From the records below, please repeat exactly the line that has "[Twitter Clean] (1234, 1057)", the line that has "Opmerkingen () [tab] (182, 721)", and every line between them, and nothing else.

[Saved entries]
________________________________________

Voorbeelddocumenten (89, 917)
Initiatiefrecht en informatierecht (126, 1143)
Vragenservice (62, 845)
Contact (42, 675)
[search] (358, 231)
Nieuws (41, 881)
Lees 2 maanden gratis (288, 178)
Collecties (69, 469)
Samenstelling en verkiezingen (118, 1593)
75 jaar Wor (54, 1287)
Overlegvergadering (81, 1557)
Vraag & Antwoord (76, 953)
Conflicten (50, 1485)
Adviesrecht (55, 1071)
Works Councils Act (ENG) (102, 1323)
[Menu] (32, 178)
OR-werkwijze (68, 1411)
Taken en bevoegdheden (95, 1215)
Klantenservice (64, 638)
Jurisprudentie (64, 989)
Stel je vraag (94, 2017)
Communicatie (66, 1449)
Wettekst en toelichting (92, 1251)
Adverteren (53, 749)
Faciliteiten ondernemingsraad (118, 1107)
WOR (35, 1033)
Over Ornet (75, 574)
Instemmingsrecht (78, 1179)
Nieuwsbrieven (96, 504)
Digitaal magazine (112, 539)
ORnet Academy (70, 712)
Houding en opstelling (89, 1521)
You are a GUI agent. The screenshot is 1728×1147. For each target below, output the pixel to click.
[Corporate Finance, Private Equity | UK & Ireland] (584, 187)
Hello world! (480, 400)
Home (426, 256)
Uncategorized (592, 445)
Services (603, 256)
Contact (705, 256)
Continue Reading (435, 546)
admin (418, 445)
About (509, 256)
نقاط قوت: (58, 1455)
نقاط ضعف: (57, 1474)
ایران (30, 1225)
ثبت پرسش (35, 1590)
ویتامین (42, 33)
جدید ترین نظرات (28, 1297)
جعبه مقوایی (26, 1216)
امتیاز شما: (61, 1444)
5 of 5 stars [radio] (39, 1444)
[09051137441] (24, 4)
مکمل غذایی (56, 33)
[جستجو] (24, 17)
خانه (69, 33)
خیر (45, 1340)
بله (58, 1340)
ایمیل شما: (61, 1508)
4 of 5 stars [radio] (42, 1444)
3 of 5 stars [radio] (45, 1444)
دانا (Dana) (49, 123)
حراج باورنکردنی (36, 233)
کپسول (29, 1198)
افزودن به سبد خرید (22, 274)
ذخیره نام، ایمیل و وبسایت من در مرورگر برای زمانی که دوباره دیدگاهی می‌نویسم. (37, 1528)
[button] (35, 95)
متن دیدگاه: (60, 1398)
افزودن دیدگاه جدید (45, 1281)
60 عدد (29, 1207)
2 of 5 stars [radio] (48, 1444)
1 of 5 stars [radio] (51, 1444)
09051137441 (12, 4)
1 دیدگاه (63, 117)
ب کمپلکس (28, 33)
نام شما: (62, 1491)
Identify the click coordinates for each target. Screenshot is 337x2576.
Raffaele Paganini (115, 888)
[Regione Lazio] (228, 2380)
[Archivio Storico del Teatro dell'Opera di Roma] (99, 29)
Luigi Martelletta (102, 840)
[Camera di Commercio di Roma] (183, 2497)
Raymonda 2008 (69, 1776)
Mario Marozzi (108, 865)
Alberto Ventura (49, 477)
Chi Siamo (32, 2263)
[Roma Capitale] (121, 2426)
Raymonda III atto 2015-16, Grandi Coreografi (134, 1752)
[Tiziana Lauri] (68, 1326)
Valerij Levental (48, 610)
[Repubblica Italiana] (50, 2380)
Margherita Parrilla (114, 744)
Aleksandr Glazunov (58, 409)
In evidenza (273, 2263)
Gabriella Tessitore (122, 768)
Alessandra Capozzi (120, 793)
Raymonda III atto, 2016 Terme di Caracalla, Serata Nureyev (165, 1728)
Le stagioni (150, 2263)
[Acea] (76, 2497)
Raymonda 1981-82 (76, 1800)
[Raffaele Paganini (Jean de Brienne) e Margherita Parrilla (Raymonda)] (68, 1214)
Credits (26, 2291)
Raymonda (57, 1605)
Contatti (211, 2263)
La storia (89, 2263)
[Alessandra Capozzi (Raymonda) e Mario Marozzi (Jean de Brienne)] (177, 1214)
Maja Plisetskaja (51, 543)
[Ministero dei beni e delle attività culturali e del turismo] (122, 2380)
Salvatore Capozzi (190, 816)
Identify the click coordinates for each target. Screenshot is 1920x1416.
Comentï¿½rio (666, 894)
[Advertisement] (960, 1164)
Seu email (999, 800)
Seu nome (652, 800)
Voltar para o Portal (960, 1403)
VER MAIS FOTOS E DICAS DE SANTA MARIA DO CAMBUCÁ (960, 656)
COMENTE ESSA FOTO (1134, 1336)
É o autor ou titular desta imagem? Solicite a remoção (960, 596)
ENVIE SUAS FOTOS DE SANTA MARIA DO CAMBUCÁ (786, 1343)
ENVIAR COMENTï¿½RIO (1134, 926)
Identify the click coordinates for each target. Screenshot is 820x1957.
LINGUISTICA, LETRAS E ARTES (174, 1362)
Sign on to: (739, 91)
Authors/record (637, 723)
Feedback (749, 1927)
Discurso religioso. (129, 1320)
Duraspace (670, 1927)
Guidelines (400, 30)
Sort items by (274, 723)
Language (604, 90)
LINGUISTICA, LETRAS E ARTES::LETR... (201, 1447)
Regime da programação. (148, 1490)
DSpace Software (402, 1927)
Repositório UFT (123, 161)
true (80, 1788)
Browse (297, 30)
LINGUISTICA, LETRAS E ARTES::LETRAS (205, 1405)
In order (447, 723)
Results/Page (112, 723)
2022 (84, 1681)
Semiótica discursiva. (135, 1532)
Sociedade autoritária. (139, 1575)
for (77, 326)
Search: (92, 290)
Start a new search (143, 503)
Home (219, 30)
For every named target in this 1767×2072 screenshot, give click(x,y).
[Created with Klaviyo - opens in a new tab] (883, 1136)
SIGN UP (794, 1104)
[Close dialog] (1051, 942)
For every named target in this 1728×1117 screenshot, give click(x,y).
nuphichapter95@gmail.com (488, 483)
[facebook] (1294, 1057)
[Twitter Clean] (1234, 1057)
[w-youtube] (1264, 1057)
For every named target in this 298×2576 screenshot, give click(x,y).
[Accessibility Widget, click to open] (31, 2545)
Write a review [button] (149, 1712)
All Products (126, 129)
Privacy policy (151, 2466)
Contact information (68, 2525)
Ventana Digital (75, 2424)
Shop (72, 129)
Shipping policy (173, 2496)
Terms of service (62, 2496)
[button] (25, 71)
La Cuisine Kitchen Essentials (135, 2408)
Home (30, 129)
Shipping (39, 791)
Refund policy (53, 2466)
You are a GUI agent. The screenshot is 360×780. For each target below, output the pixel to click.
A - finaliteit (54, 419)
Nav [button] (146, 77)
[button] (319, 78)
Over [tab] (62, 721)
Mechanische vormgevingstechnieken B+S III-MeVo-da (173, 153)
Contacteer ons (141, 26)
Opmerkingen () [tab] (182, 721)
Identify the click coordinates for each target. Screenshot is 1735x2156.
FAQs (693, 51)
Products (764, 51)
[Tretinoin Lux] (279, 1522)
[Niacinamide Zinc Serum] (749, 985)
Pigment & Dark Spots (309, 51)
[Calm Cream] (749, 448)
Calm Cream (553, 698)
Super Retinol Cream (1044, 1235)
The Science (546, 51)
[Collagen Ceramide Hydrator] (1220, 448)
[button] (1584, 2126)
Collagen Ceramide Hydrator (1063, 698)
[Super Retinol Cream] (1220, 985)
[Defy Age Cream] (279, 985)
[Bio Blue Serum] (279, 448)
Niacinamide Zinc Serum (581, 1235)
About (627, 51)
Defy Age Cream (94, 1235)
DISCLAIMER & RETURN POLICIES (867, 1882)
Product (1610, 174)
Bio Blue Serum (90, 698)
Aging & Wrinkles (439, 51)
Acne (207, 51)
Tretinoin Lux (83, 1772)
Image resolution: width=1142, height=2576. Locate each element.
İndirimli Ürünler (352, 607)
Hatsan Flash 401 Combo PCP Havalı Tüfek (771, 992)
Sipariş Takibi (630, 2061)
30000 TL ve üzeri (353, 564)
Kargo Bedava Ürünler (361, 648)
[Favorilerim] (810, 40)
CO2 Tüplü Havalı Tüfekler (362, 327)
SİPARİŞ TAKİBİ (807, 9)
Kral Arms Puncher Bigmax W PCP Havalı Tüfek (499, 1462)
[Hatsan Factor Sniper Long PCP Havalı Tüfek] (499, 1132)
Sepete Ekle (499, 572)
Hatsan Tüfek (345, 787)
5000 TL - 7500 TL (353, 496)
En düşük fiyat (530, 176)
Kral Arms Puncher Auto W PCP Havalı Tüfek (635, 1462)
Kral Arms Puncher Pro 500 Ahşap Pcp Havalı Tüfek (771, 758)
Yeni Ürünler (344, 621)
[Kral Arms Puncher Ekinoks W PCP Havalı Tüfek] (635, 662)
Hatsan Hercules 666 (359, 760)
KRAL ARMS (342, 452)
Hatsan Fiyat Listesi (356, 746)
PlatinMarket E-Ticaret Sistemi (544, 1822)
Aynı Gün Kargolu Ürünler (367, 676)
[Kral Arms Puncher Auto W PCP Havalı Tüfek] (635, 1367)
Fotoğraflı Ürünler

________________________________________

* **RESULT OF THIS EXERCISE**:
[Twitter Clean] (1234, 1057)
[w-youtube] (1264, 1057)
For every named target in this 298×2576 screenshot, give click(x,y).
[Accessibility Widget, click to open] (31, 2545)
Write a review [button] (149, 1712)
All Products (126, 129)
Privacy policy (151, 2466)
Contact information (68, 2525)
Ventana Digital (75, 2424)
Shop (72, 129)
Shipping policy (173, 2496)
Terms of service (62, 2496)
[button] (25, 71)
La Cuisine Kitchen Essentials (135, 2408)
Home (30, 129)
Shipping (39, 791)
Refund policy (53, 2466)
You are a GUI agent. The screenshot is 360×780. For each target below, output the pixel to click.
A - finaliteit (54, 419)
Nav [button] (146, 77)
[button] (319, 78)
Over [tab] (62, 721)
Mechanische vormgevingstechnieken B+S III-MeVo-da (173, 153)
Contacteer ons (141, 26)
Opmerkingen () [tab] (182, 721)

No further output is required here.